> _TASK 1_
Output the lines of the recorded data as a JSON list of strings, one string per line with blank lines omitted, from the line with "Home [link] (662, 78)" up to and including the line with "リンク (528, 790)".

> _DOCUMENT_
What happened to the Roman Ninth Legion has inspired three films in recent years:

Of these three films, I’m afraid The Centurion is the one I find the least interesting. Like the other films, The Centurion is about what happened to the Ninth Legion that seemingly disappeared – although historians now think they were transferred and later destroyed on the continent. How they were destroyed remains lost to history, but authors like Rosemary Sutcliff, whose novel The Eagle of the Ninth, which the film The Eagle is based upon, have been writing books about it for many years, surmising what may have occurred. Usually the stories suggest the legion went north of the area where Hadrian’s Wall separated the “uncivilized” Britons from the territory the Romans had conquered.

The problem I have with The Centurion is not the suggestions of what may have happened to the Ninth (an interesting historical mystery) but the film’s lack of character development as well as my difficulty with identifying with the main characters. In this film, the Roman legion is led north with the aid of a Brigantes woman who is apparently going to lead them to where they can attack the Picts. Instead, she tricks the Romans and leads them into an ambush (big surprise). The sad thing is that while I just watched this film a few days ago, I can’t even remember any of the characters’ names and I can barely remember the actors’ faces. I know there was a main character Roman, the deceitful native Briton woman, and a bad guy who caused treachery, and a couple of other survivors. Eventually, the Romans who survive the attack and enslavement manage to escape from the Picts who have captured them, and the rest of the film shows their attempts not to be recaptured or killed and to get back to the Roman outposts. The villainy by a fellow Roman is almost a subplot and the overall plot is loose and not in any way complicated. Perhaps the best part of the film (SPOILER ALERT) is the end when the surviving Roman returns, only to have his fellow Romans try to cover up what happened to the legion so its defeat will not make Rome look bad.

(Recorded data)

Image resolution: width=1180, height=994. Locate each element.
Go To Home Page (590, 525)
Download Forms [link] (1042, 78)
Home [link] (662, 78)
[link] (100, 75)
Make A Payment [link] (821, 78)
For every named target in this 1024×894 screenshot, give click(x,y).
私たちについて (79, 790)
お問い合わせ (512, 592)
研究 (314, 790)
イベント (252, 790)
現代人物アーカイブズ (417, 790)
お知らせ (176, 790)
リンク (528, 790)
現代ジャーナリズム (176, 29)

* * *

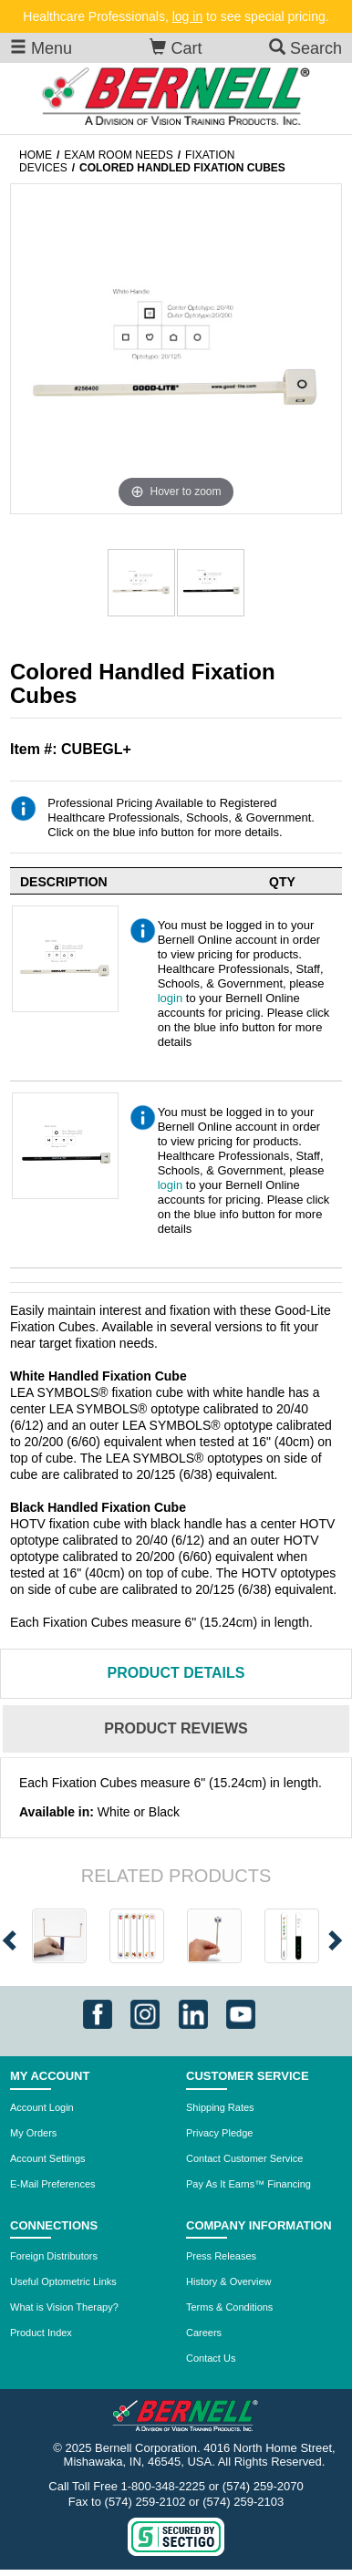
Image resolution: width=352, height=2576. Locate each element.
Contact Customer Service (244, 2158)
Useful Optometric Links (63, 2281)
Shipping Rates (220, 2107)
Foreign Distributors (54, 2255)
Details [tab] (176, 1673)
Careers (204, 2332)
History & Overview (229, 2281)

> _TASK 2_
In the film review, where do historians now think the Ninth Legion was destroyed?

> _WORKED SOLUTION 1_
[
  "Home [link] (662, 78)",
  "[link] (100, 75)",
  "Make A Payment [link] (821, 78)",
  "For every named target in this 1024×894 screenshot, give click(x,y).",
  "私たちについて (79, 790)",
  "お問い合わせ (512, 592)",
  "研究 (314, 790)",
  "イベント (252, 790)",
  "現代人物アーカイブズ (417, 790)",
  "お知らせ (176, 790)",
  "リンク (528, 790)"
]

> _WORKED SOLUTION 2_
On the continent, after the legion was transferred.